Celtic Connections

Young Traditional Musician of the Year 2018

City Halls

Glasgow

Rob Adams

Three stars

Hannah Rarity, from West Lothian, became the 18th winner of Hands up for Trad’s Young Traditional Musician of the Year title, overcoming strong opposition from a field that was reduced to five after an elbow injury forced guitarist-singer Luc McNally’s withdrawal.

A graduate of the Royal Conservatoire of Scotland’s Scottish music course, at twenty-five Rarity has already gained onstage experience through touring with Cherish the Ladies, among other projects, and her confident presentation, always a significant factor in this final, helped her to stand apart from the others.

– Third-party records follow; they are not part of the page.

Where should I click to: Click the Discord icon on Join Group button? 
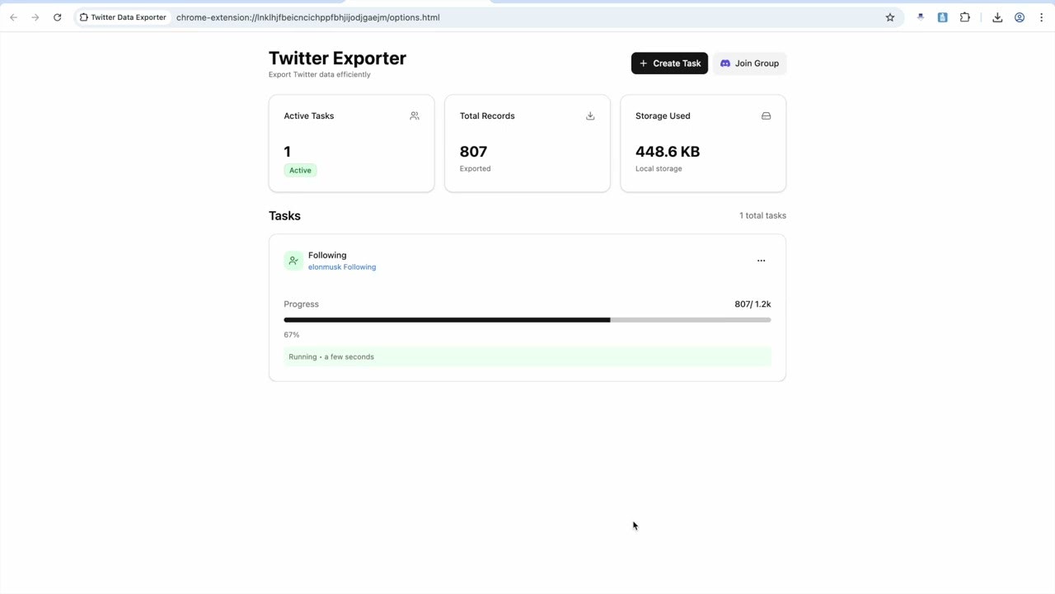pos(725,63)
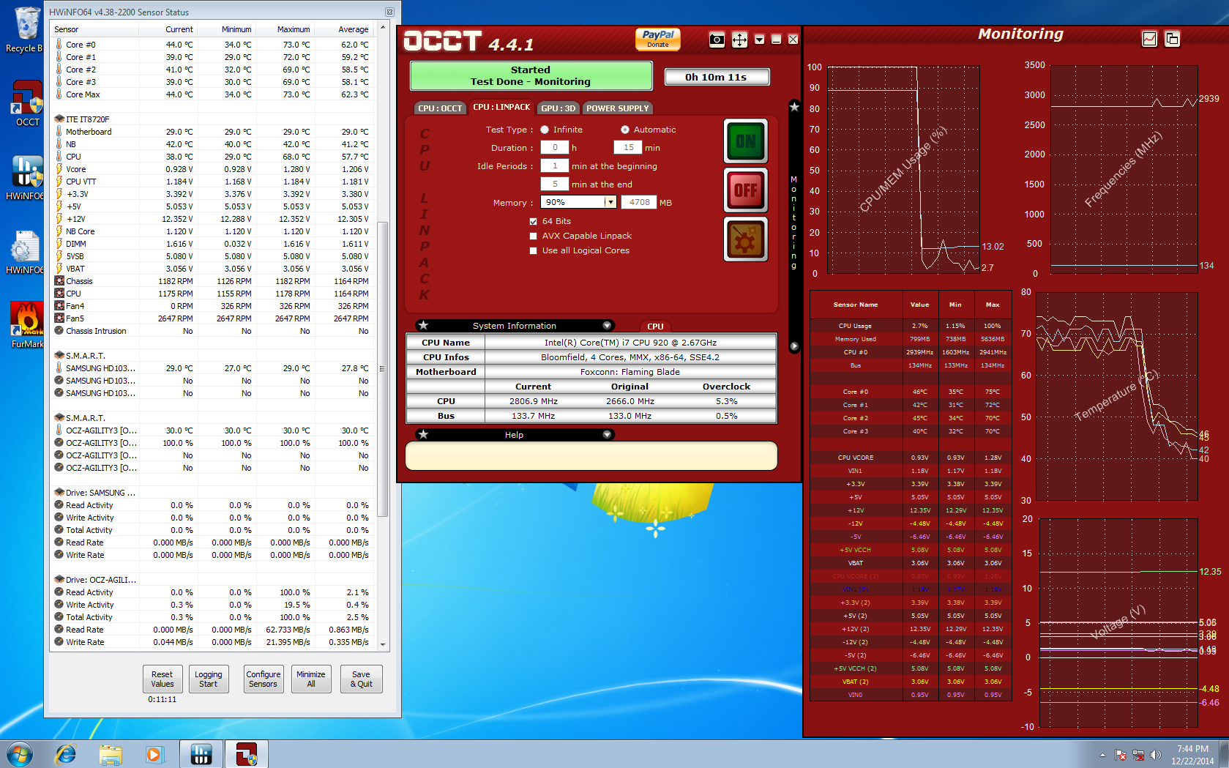Click the PayPal Donate button

(x=657, y=39)

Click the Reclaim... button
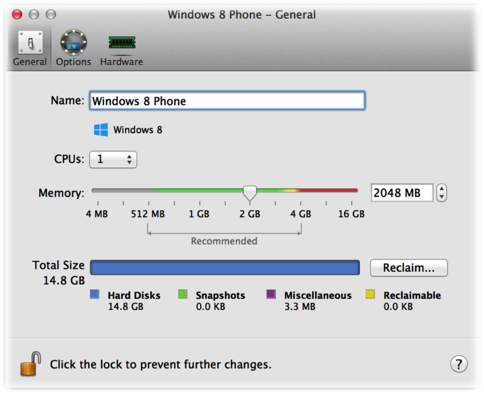click(409, 268)

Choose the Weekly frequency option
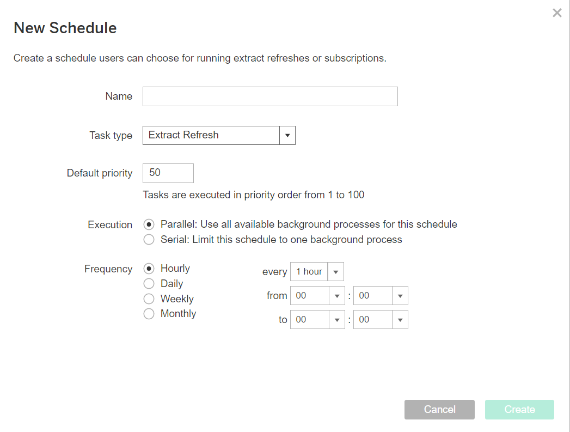tap(149, 299)
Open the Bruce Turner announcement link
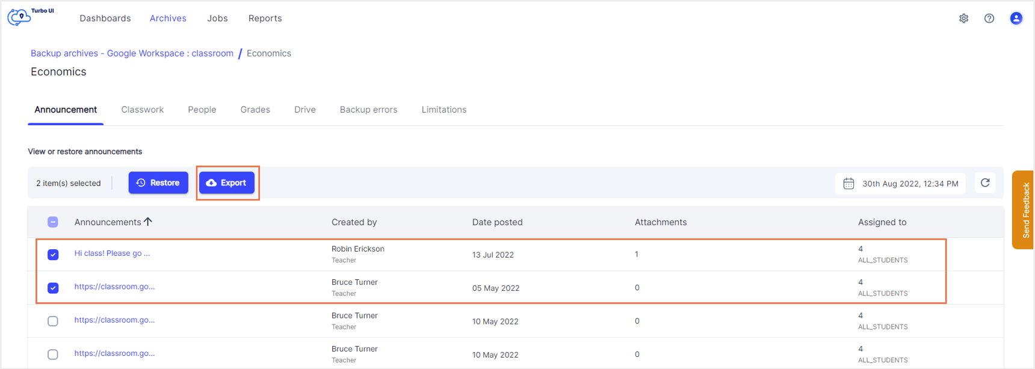The width and height of the screenshot is (1035, 369). (x=114, y=287)
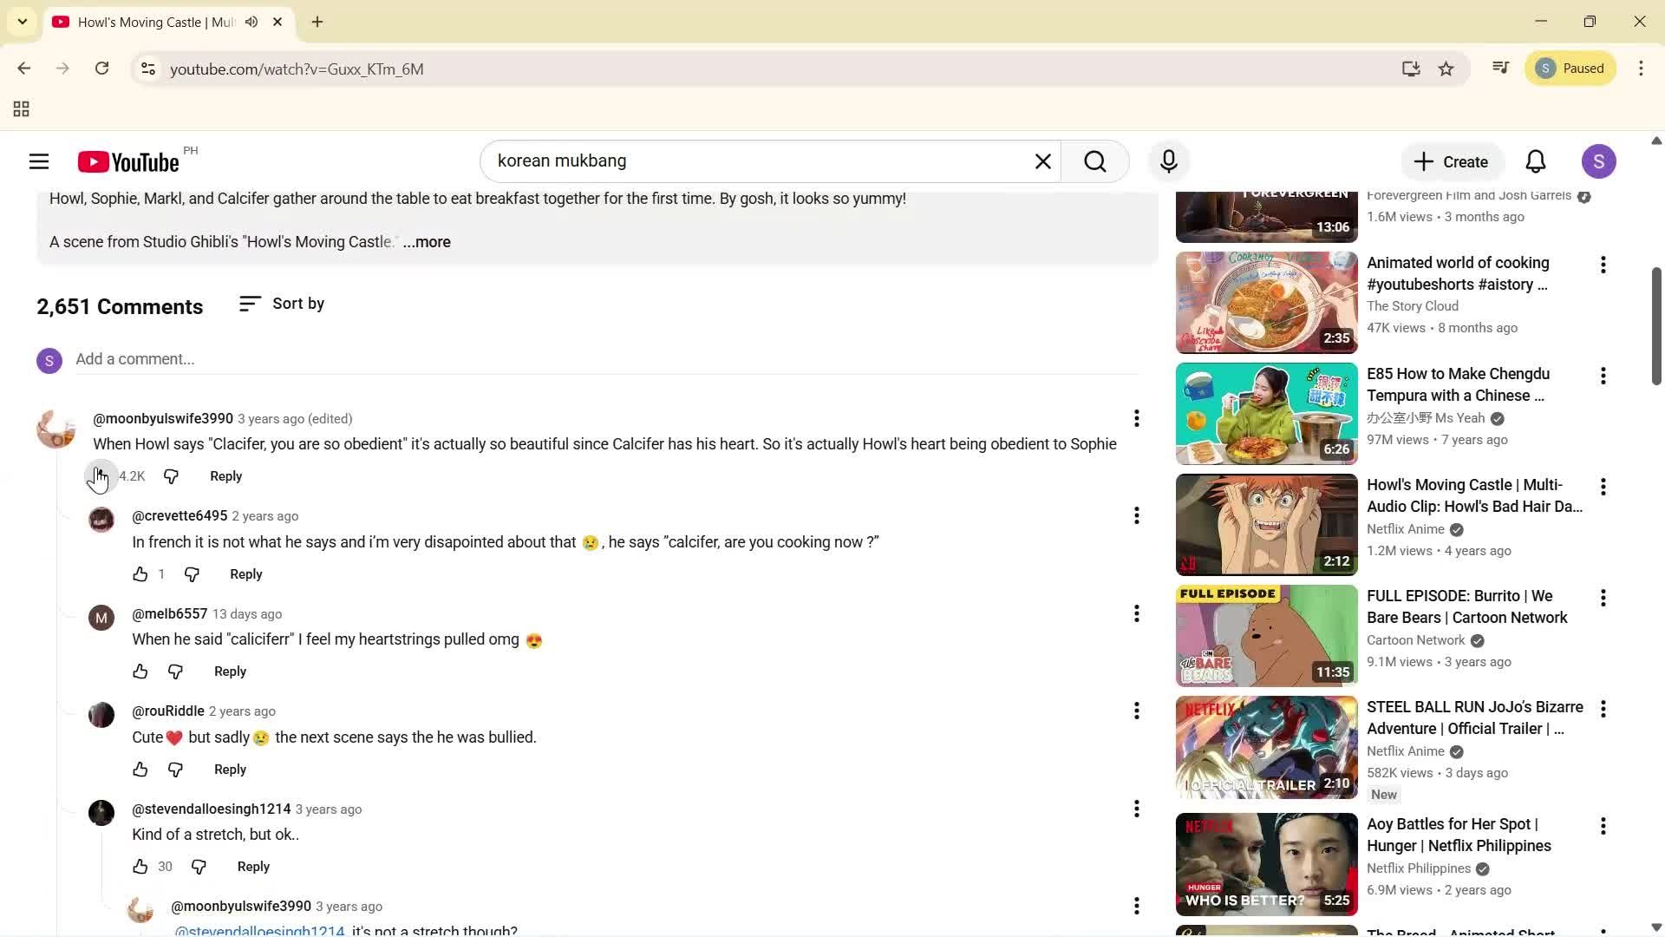Open the YouTube hamburger menu
Screen dimensions: 1665x937
click(x=38, y=161)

She chose a good variety of songs, singing the beauty and the beast ballad Alison Gross with clarity and energy, “telling” the unaccompanied humorous song Good Looking Widow well and delivering Lady Nairne’s The Land o’ the Leal pleasantly.

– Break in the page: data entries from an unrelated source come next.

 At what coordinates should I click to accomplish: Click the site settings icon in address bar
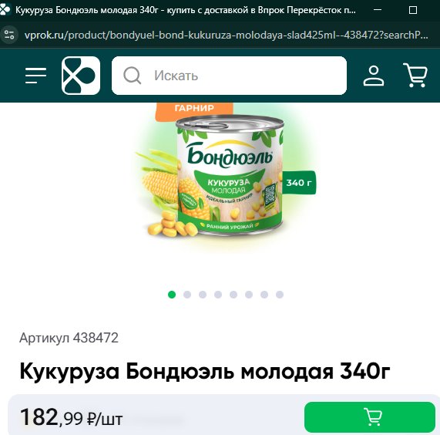pyautogui.click(x=9, y=35)
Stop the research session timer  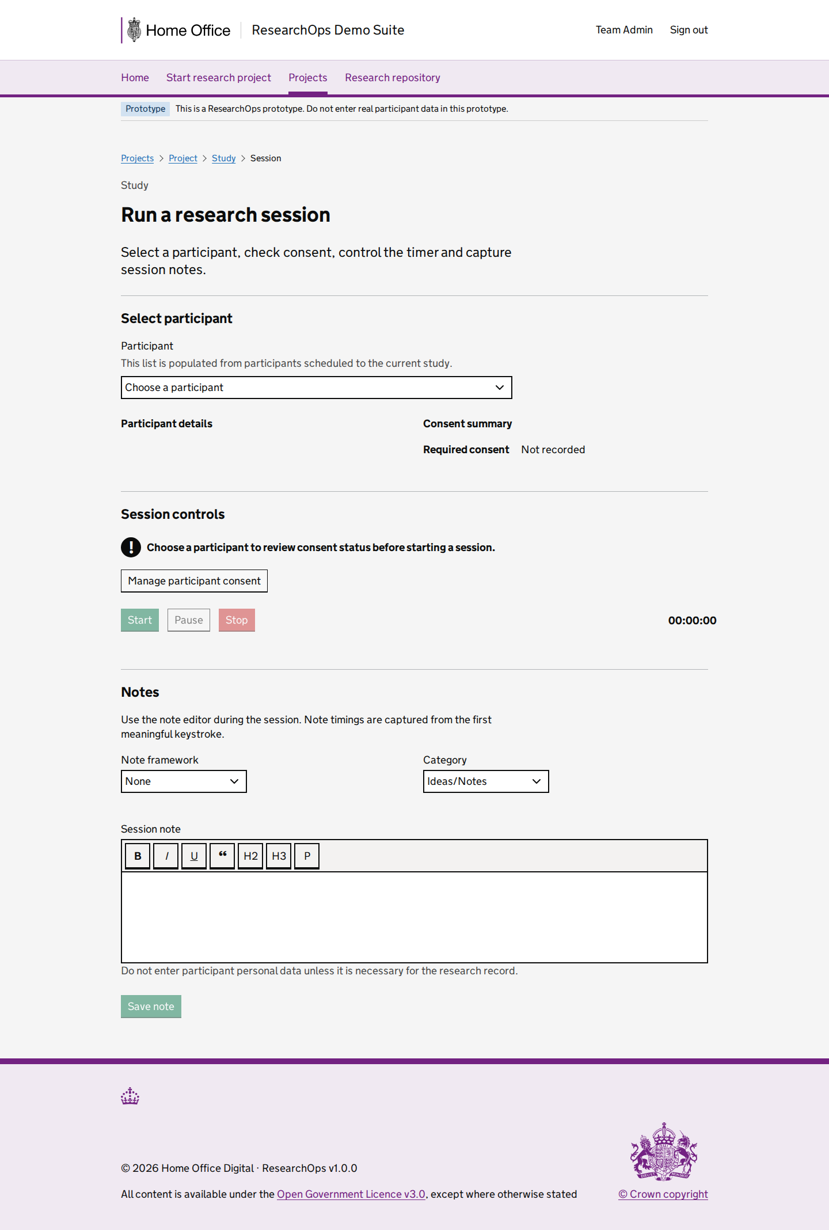pyautogui.click(x=237, y=620)
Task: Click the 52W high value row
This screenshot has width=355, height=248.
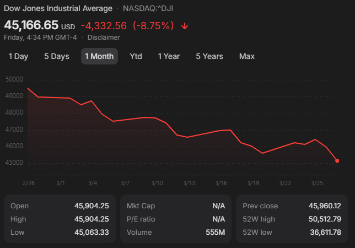Action: click(x=292, y=219)
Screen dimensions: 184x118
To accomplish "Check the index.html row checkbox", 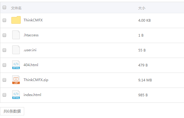I will pyautogui.click(x=4, y=95).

Her fellow finalists all had strong musical personalities. Sutherland-born pianist Rory Matheson showed a lovely pearly touch on his slow air, A Journey Just Begun, and introduced elements of blues and jazz in his phrasing, occasionally sounding a little like Bruce Hornsby on his closing set of boogie-ing reels.

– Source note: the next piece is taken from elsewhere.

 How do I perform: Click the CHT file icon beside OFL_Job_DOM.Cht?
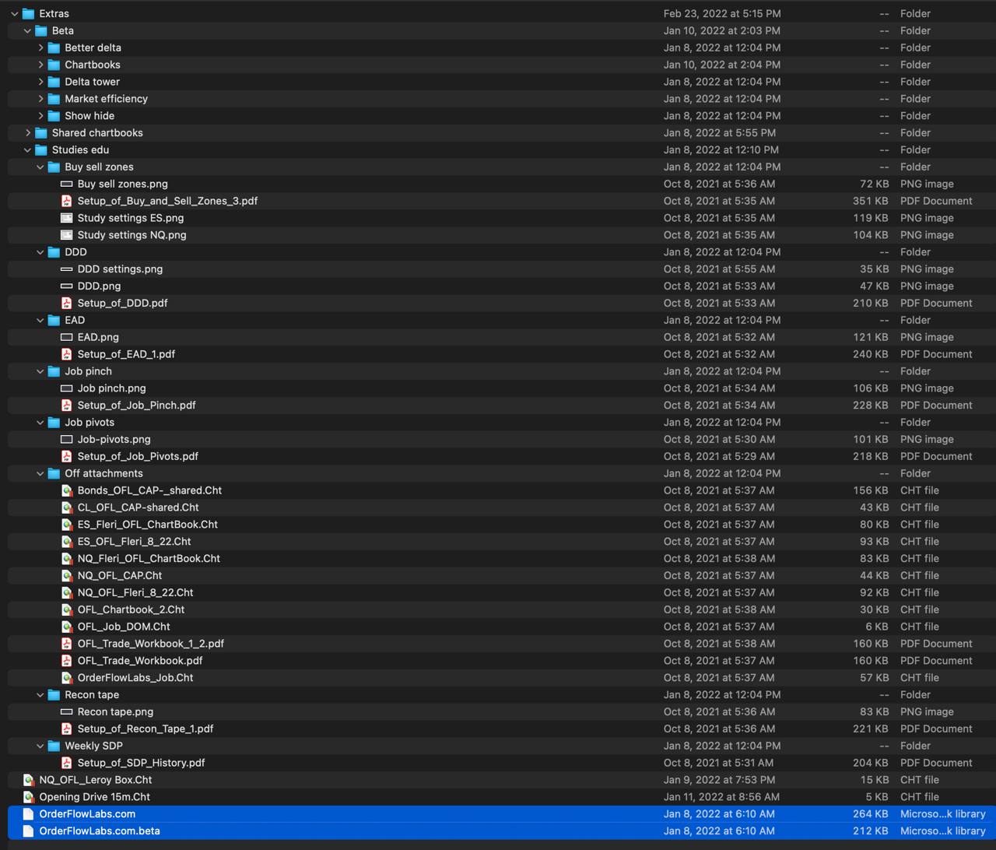coord(66,627)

The Doric singing tradition’s future is in good hands with the likeably gallus Amy Papiransky, from Keith, whose own song, Mair Fish in the Sea, showed a talent for writing wittily in her own tongue and offered the possibility of Twitter and Instagram entering Doric lore.

Pipers Alexander Levack and David Shedden made particularly favourable impressions with their musicianship, the former playing whistle also with superb mobility, expression and inventiveness – I loved his Roland Kirk-esque way of vocalising notes – and the latter producing a powerhouse performance on the Highland pipes.